» Recorded information:
_ _ _ _

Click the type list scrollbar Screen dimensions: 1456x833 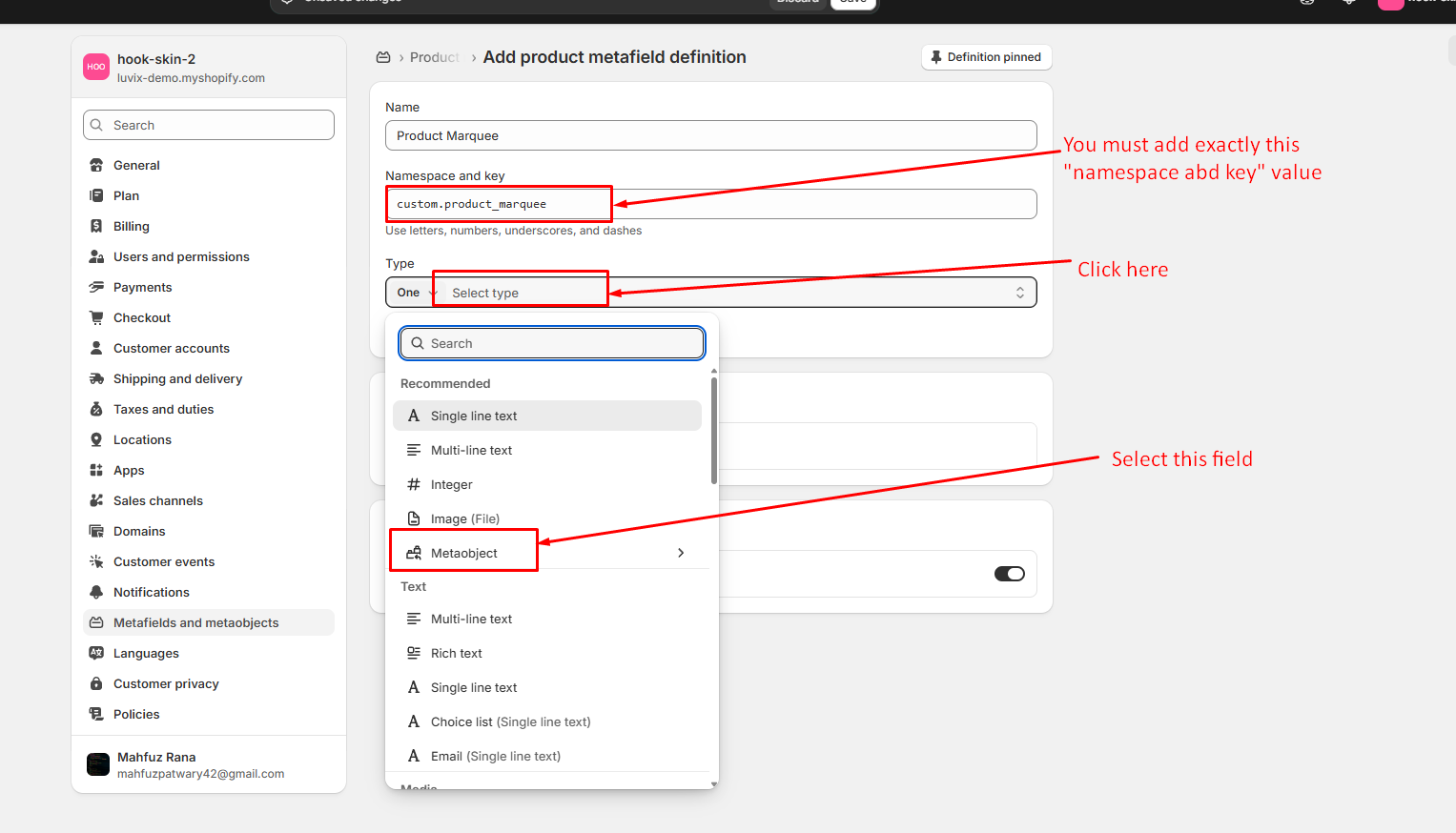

_ _ _ _

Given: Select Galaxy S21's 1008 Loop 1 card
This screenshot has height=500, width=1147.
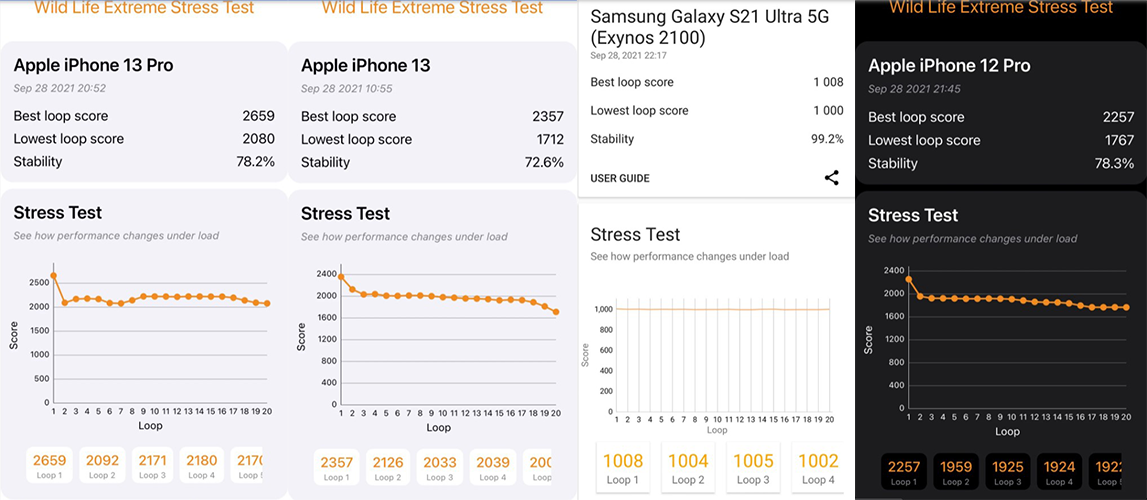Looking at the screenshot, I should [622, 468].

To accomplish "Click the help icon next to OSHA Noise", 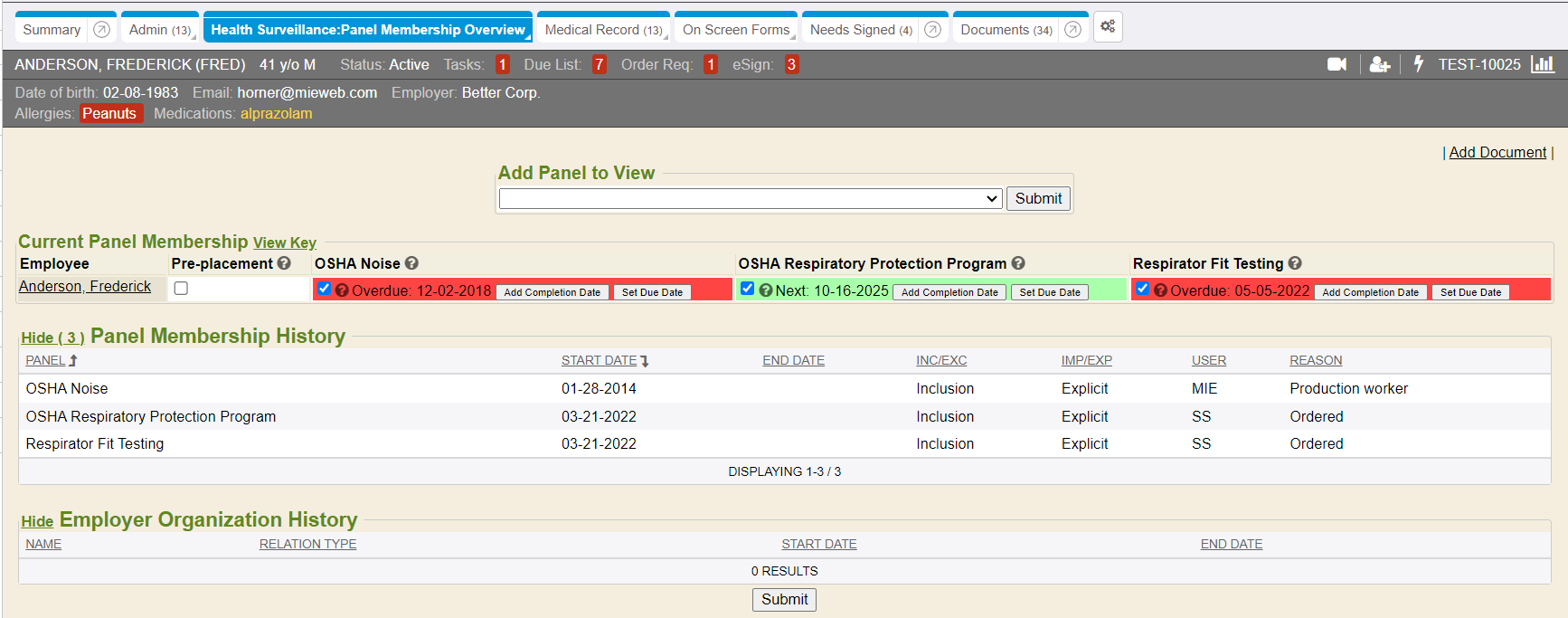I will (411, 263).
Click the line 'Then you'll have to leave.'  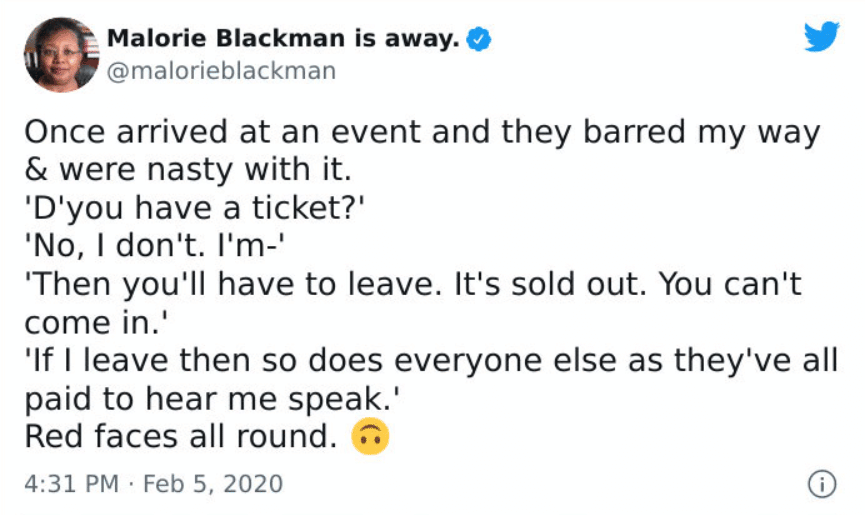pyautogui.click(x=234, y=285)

_ _ _ _

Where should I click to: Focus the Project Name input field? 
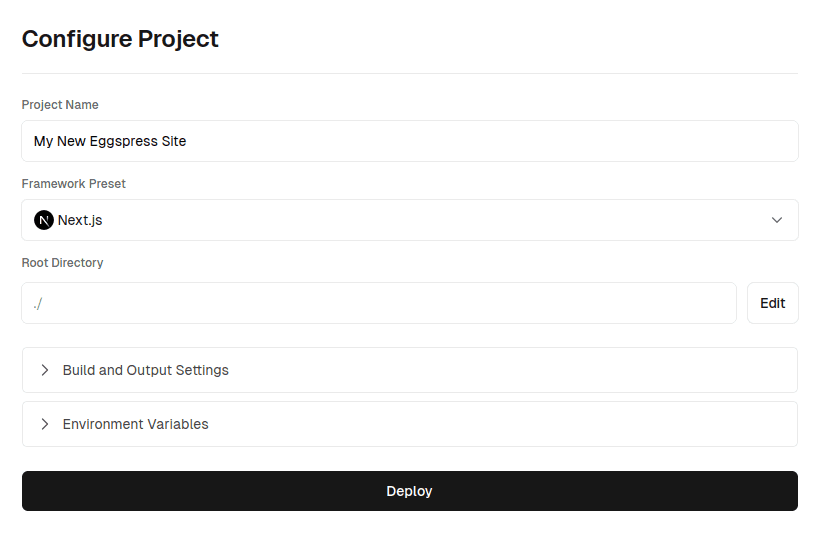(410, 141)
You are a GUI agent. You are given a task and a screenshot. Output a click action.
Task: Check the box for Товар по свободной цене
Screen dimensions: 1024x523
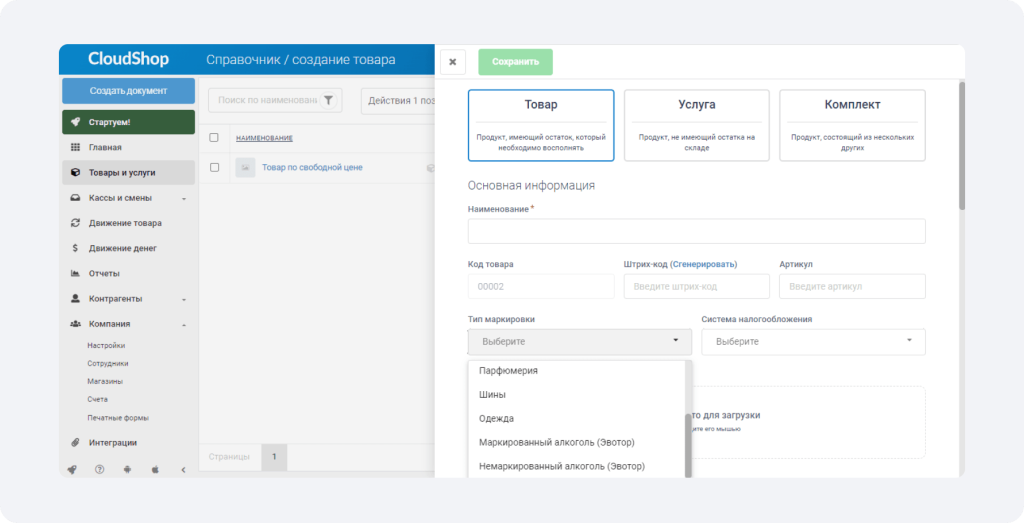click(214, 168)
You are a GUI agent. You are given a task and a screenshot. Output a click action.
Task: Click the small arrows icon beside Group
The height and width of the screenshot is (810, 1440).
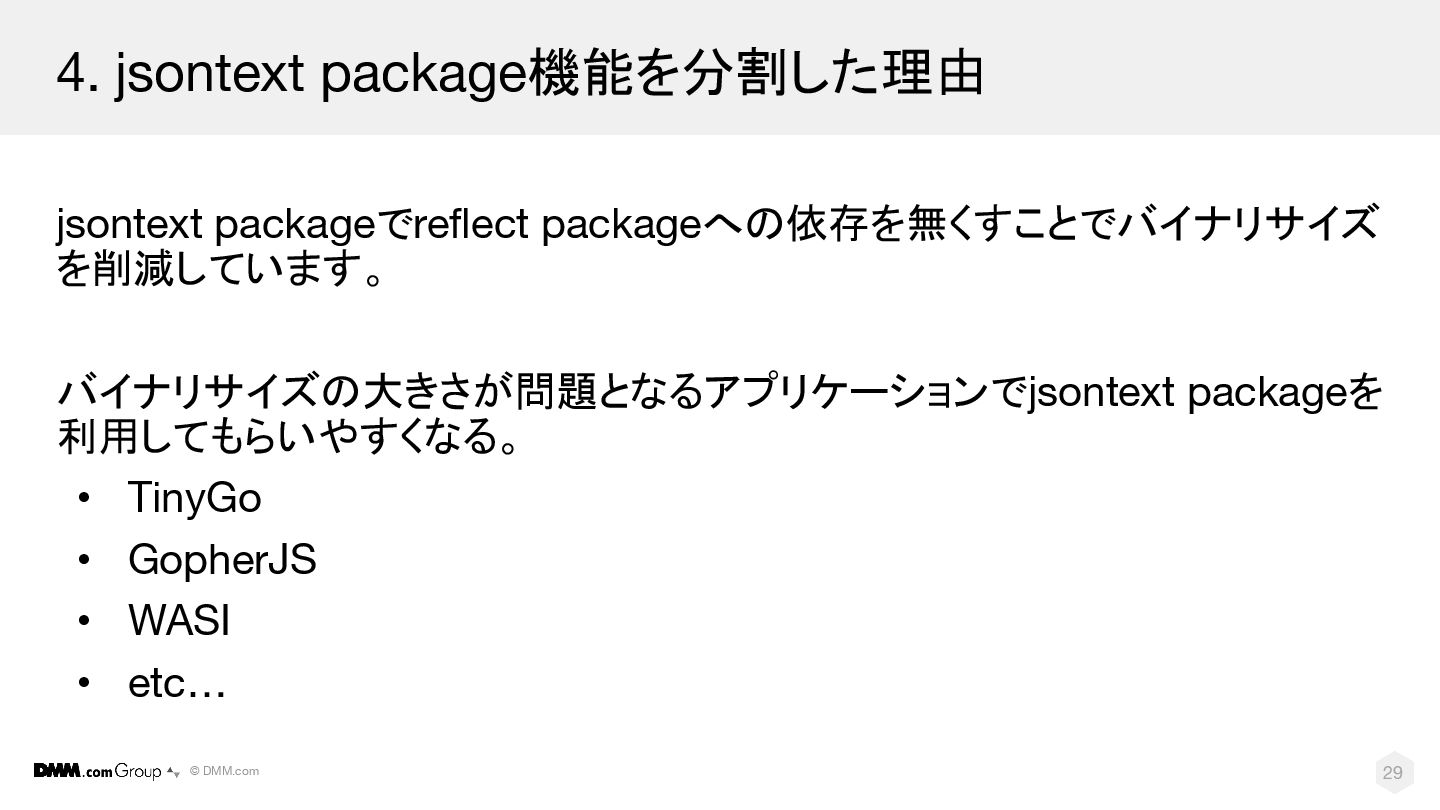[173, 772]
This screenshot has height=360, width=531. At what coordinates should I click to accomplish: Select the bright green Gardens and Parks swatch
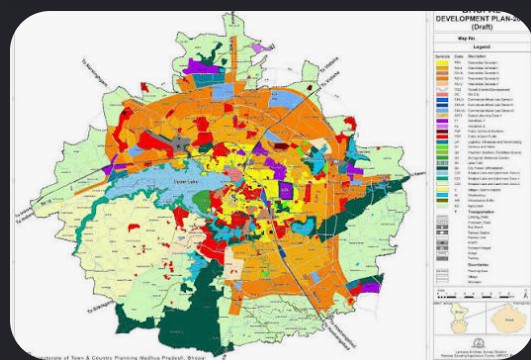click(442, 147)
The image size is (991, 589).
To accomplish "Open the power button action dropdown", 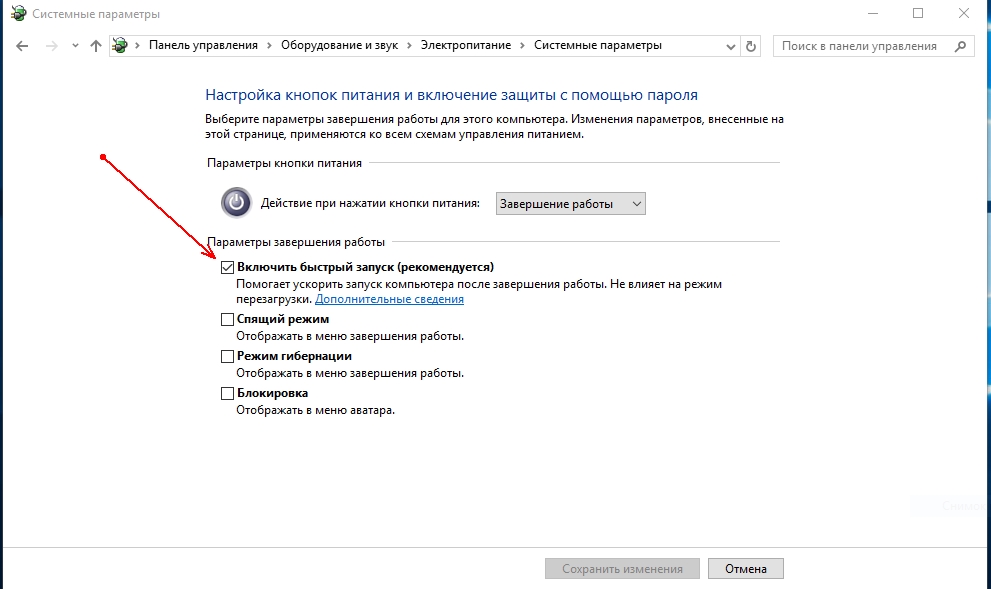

_ _ _ _

» Action item: Using the material above, transcribe exactly the lines from the one holding "Task: Check the" to the one holding "the power button", both ends kept. Do not carry over any pictures.

» Result:
Task: Check the box for Товар по свободной цене
Screen dimensions: 1024x523
click(214, 168)
You are a GUI agent. You are given a task and a screenshot. Output a click action.
Task: Click the small arrows icon beside Group
The height and width of the screenshot is (810, 1440).
[173, 772]
This screenshot has height=360, width=531. At what coordinates should I click to accomplish: Select the bright green Gardens and Parks swatch
click(442, 147)
The image size is (991, 589).
To accomplish "Open the power button action dropdown", 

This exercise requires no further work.